For these two models, in the log relative-hazard metric, estimates of (B,s)
are produced and in the accelerated failure-time metric, estimates of
(-B*s,s) are produced.

{p 4 4}Regardless of metric, the likelihood function is the same and models
are equally appropriate viewed in either metric; it is just a matter of
changing interpretation.

{p 4 4}{cmd:time} must be specified when the model is estimated.

{p 0 4}{cmd:tr} is appropriate only for the log-logistic, lognormal, and gamma
models, or for the exponential and Weibull models when estimated in log
expected time.  {cmd:tr} specifies that exponentiated coefficients are to be
displayed, which have the interpretation of time ratios.

{p 4 4}{cmd:tr} may be specified when the model is estimated or when results
are redisplayed.

{p 0 4}{cmd:level(}{it:#}{cmd:)} specifies the confidence level, in percent,
for confidence intervals.  The default is {cmd:level(95)} or as set by
{cmd:set level}; see help {help level}.

{p 0 4}{cmd:robust} specifies that the robust method of calculating the
variance-covariance matrix is to be used instead of the traditional
calculation.  If you specify {cmd:robust}, and if you have previously
{cmd:stset} an {cmd:id()} variable, the {cmd:robust} calculation will be
clustered on the {cmd:id()} variable.

{p 4 4}We especially recommend that you specify {cmd:robust} if you have
{cmd:stset} an {cmd:id()} variable because the assumption that justifies the
conventional variance estimate -- the independence of the observations --
is presumably false.

{p 0 4}{cmd:cluster(}{it:varname}{cmd:)} implies {cmd:robust} and specifies a
variable on which clustering is to be based.  This overrides the default
clustering, if any.

{p 0 4}{cmd:score(}{it:newvar(s)}{cmd:)} creates {it:newvar(s)} containing the
contribution to the scores.  One new variable is specified in the case of an
exponential model, two variables are specified for Weibull, lognormal,
Gompertz, and log-logistic models, and three new variables are specified in
the case of gamma.

{p 4 4}The first new variable will contain d(ln L_j)/d(x_jb).

{p 4 4}The second and third new variables, if they exist, will contain d(ln
L_j) with respect to the second and third ancillary parameters.
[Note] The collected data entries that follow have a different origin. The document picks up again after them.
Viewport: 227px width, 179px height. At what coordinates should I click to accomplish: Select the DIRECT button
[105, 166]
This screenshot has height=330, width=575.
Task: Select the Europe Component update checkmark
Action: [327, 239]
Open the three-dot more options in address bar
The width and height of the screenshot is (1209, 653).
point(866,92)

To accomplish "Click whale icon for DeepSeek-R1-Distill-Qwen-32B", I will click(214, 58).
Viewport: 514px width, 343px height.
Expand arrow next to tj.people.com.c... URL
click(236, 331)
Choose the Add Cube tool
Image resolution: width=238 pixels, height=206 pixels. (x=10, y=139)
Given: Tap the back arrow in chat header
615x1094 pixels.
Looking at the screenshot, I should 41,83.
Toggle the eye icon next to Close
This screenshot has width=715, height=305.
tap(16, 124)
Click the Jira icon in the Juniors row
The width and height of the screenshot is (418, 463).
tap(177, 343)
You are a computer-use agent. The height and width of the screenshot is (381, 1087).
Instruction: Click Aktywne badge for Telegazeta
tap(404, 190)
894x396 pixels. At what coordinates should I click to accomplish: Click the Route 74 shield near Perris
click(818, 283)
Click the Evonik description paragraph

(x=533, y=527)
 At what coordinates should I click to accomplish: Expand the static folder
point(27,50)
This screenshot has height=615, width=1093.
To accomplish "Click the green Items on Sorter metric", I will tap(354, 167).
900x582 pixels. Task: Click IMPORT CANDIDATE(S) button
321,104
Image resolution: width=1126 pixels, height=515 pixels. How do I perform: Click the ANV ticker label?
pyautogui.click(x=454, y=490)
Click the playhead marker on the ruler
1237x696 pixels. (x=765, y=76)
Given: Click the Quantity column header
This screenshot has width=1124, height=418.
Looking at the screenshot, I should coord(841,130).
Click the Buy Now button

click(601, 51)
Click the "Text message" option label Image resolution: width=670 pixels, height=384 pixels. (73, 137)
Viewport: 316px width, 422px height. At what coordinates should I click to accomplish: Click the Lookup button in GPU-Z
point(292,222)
{p 0 4}{cmd:ancillary(}{it:varlist}{cmd:)} specifies that the ancillary
parameter for the Weibull, lognormal, Gompertz, and log-logistic distributions
and the first ancillary parameter (sigma) of the generalized log-gamma
distribution are to be estimated as a linear combination of {it:varlist}.
This option is not available if {cmd:frailty()} is specified.

{p 0 4}{cmd:anc2(}{it:varlist}{cmd:)} specifies that the second ancillary
parameter (kappa) for the generalized log-gamma distribution is to be estimated
as a linear combination of {it:varlist}.  This option is not available if
{cmd:frailty()} is specified.

{p 0 4}{cmd:strata(}{it:varname}{cmd:)} specifies a stratification variable.
Observations with equal values of the variable are assumed to be in the same
stratum.  Stratified estimates (equal coefficients across strata but intercepts
and ancillary parameters unique to each stratum) are then estimated.  This
option is not available if {cmd:frailty()} is specified.

{p 0 4}{cmd:frailty(gamma} | {cmd:invgaussian)} specifies the assumed
distribution of the observation level frailty or heterogeneity.  The estimated
model will, in addition to the standard parameter estimates, produce an
estimate of the variance of the frailties and a likelihood-ratio test of the
null hypothesis that this variance is zero.  When this null hypothesis is
true, the model reduces to the model with {cmd:frailty()} not specified.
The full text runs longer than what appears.